In the records below, find the line holding "Name (7, 1461)" and the line holding "[Skeleton Head] (175, 1004)". Set down both, with every line between them, exactly.
• • • •
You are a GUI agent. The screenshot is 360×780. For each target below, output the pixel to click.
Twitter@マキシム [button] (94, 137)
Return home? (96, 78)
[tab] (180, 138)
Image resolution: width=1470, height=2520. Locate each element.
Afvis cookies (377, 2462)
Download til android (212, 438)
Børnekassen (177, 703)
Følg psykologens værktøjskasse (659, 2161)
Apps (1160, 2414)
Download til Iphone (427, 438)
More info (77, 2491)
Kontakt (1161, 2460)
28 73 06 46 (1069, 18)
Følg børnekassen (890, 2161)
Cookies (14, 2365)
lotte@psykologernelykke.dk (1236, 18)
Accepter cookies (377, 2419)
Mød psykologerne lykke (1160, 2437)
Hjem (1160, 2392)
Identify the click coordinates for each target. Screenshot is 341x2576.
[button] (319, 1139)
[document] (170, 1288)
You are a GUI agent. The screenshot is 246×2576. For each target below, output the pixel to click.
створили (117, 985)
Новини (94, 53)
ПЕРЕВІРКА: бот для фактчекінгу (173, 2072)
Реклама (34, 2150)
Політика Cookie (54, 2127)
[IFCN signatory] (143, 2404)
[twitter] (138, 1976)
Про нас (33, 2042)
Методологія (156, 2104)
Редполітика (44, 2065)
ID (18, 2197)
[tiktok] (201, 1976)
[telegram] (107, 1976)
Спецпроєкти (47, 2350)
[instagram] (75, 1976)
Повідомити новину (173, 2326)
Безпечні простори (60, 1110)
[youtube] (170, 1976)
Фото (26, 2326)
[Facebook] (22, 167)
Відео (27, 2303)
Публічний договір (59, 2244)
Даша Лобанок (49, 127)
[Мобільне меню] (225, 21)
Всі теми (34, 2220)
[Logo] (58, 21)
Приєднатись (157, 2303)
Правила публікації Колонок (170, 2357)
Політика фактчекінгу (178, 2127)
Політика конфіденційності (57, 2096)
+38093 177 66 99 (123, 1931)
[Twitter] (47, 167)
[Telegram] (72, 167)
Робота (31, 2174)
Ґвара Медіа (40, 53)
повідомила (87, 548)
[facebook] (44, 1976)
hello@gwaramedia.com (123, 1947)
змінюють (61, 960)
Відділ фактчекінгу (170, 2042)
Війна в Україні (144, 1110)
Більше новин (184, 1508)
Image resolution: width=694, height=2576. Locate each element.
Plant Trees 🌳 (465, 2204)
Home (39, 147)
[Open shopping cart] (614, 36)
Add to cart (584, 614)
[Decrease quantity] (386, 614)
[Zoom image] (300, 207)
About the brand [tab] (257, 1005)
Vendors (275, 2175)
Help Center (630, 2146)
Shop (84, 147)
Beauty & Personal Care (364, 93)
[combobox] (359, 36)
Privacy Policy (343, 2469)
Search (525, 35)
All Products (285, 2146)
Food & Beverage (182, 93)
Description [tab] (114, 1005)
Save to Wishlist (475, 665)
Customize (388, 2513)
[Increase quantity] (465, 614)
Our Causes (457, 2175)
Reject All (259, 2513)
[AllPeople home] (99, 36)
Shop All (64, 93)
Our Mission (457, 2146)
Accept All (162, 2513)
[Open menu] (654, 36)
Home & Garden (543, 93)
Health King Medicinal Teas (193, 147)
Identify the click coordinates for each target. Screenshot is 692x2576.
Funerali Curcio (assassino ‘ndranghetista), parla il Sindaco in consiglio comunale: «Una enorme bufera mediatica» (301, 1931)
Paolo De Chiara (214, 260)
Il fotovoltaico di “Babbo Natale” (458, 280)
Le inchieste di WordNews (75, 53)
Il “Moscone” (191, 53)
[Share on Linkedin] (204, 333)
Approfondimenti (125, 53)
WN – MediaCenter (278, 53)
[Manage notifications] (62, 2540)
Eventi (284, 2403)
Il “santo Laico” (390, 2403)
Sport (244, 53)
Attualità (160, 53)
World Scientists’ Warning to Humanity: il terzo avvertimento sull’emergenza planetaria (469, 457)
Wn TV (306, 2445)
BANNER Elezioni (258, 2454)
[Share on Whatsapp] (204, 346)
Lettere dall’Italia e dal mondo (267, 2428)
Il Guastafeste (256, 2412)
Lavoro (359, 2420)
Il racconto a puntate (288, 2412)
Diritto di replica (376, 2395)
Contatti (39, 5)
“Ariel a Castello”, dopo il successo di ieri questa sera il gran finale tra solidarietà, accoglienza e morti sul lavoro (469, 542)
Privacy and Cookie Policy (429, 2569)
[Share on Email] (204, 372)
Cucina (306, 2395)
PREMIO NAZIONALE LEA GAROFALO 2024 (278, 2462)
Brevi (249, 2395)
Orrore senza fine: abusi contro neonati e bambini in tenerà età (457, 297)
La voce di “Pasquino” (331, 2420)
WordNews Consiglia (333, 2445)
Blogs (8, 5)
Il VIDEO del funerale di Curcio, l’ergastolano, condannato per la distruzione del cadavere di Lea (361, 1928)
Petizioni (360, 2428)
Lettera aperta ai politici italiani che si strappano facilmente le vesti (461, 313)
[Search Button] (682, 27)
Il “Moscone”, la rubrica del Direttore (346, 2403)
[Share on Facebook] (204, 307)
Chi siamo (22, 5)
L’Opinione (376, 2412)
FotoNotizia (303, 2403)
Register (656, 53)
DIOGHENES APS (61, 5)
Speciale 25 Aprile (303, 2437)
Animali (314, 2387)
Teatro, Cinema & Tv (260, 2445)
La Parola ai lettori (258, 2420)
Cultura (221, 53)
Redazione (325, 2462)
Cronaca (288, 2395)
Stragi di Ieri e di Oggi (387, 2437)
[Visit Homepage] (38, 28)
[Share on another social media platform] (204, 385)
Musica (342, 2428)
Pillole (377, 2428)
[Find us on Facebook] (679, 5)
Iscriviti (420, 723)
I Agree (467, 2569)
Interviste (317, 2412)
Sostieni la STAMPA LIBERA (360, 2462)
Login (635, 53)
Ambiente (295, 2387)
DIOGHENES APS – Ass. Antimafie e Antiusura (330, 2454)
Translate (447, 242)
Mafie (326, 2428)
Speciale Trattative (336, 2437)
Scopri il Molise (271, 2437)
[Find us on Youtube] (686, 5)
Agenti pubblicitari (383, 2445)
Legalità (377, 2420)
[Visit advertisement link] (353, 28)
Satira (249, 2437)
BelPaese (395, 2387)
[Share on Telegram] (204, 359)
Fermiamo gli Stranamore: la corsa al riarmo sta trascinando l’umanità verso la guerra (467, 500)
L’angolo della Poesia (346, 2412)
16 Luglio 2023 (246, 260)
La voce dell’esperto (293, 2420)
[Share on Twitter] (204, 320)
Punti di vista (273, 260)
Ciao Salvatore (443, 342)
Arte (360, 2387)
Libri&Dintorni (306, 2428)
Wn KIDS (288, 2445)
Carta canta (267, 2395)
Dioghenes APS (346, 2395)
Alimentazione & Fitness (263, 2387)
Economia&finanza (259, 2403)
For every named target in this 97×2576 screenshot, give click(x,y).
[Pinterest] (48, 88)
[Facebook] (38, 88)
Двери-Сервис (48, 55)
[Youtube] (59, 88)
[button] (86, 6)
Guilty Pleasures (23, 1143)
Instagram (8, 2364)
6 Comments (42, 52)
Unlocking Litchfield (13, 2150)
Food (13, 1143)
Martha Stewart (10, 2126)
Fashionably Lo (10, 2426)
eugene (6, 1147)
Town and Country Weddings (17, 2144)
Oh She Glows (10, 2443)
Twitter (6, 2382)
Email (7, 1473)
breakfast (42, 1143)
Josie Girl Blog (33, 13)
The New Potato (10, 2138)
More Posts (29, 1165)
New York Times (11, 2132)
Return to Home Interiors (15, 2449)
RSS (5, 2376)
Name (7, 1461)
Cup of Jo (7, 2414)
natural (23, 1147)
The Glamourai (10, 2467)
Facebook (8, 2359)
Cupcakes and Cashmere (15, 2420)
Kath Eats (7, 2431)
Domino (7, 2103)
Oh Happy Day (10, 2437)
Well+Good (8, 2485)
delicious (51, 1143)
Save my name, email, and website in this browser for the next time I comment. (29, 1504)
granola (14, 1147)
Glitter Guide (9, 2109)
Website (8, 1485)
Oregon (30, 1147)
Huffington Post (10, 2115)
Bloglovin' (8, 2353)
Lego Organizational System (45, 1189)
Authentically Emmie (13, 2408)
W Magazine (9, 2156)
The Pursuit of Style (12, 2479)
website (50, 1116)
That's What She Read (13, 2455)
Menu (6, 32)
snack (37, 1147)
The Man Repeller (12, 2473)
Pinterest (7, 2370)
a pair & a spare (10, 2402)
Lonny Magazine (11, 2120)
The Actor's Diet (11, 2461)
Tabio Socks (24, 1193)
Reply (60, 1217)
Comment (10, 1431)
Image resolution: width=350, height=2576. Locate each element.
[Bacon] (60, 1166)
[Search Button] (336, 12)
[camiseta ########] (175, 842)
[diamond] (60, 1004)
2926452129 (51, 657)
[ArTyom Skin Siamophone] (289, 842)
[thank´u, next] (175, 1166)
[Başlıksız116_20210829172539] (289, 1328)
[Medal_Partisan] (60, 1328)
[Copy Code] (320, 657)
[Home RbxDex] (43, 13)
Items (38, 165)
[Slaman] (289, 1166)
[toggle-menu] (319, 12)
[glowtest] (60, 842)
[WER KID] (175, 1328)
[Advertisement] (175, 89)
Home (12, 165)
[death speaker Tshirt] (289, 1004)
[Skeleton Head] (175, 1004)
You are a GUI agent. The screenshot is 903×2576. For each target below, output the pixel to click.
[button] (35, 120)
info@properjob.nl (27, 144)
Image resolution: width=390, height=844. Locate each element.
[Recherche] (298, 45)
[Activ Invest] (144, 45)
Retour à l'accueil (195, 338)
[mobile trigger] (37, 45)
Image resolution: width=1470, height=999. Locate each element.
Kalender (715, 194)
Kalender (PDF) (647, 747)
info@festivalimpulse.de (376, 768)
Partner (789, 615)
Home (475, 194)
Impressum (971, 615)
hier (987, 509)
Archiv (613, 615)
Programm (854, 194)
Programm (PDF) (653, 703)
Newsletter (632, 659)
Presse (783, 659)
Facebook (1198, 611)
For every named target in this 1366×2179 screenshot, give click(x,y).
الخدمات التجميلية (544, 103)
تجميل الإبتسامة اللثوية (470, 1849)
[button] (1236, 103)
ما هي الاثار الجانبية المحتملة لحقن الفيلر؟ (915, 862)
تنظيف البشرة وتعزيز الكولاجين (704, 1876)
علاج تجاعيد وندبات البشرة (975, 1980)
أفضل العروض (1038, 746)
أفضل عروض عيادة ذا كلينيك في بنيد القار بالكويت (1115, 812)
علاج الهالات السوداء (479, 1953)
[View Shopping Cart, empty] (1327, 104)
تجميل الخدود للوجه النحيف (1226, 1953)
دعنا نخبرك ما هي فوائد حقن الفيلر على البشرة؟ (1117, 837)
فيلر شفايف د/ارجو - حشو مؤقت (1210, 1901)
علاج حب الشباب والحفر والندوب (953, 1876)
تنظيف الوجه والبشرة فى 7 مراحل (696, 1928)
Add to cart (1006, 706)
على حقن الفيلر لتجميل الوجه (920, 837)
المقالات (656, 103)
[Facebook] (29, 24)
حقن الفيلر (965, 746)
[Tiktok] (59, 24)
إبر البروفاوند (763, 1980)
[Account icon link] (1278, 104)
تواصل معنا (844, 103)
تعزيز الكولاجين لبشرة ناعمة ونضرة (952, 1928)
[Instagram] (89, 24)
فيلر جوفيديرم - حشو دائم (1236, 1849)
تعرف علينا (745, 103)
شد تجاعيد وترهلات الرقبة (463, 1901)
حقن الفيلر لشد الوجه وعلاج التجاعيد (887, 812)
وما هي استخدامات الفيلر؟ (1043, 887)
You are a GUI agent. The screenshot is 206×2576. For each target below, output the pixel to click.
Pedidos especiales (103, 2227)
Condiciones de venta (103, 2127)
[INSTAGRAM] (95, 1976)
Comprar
• • • •
- Your response -
Name (7, 1461)
Cup of Jo (7, 2414)
natural (23, 1147)
The Glamourai (10, 2467)
Facebook (8, 2359)
Cupcakes and Cashmere (15, 2420)
Kath Eats (7, 2431)
Domino (7, 2103)
Oh Happy Day (10, 2437)
Well+Good (8, 2485)
delicious (51, 1143)
Save my name, email, and website in this browser for the next time I comment. (29, 1504)
granola (14, 1147)
Glitter Guide (9, 2109)
Website (8, 1485)
Oregon (30, 1147)
Huffington Post (10, 2115)
Bloglovin' (8, 2353)
Lego Organizational System (45, 1189)
Authentically Emmie (13, 2408)
W Magazine (9, 2156)
The Pursuit of Style (12, 2479)
website (50, 1116)
That's What She Read (13, 2455)
Menu (6, 32)
snack (37, 1147)
The Man Repeller (12, 2473)
Pinterest (7, 2370)
a pair & a spare (10, 2402)
Lonny Magazine (11, 2120)
The Actor's Diet (11, 2461)
Tabio Socks (24, 1193)
Reply (60, 1217)
Comment (10, 1431)
Image resolution: width=350, height=2576. Locate each element.
[Bacon] (60, 1166)
[Search Button] (336, 12)
[camiseta ########] (175, 842)
[diamond] (60, 1004)
2926452129 (51, 657)
[ArTyom Skin Siamophone] (289, 842)
[thank´u, next] (175, 1166)
[Başlıksız116_20210829172539] (289, 1328)
[Medal_Partisan] (60, 1328)
[Copy Code] (320, 657)
[Home RbxDex] (43, 13)
Items (38, 165)
[Slaman] (289, 1166)
[toggle-menu] (319, 12)
[glowtest] (60, 842)
[WER KID] (175, 1328)
[Advertisement] (175, 89)
Home (12, 165)
[death speaker Tshirt] (289, 1004)
[Skeleton Head] (175, 1004)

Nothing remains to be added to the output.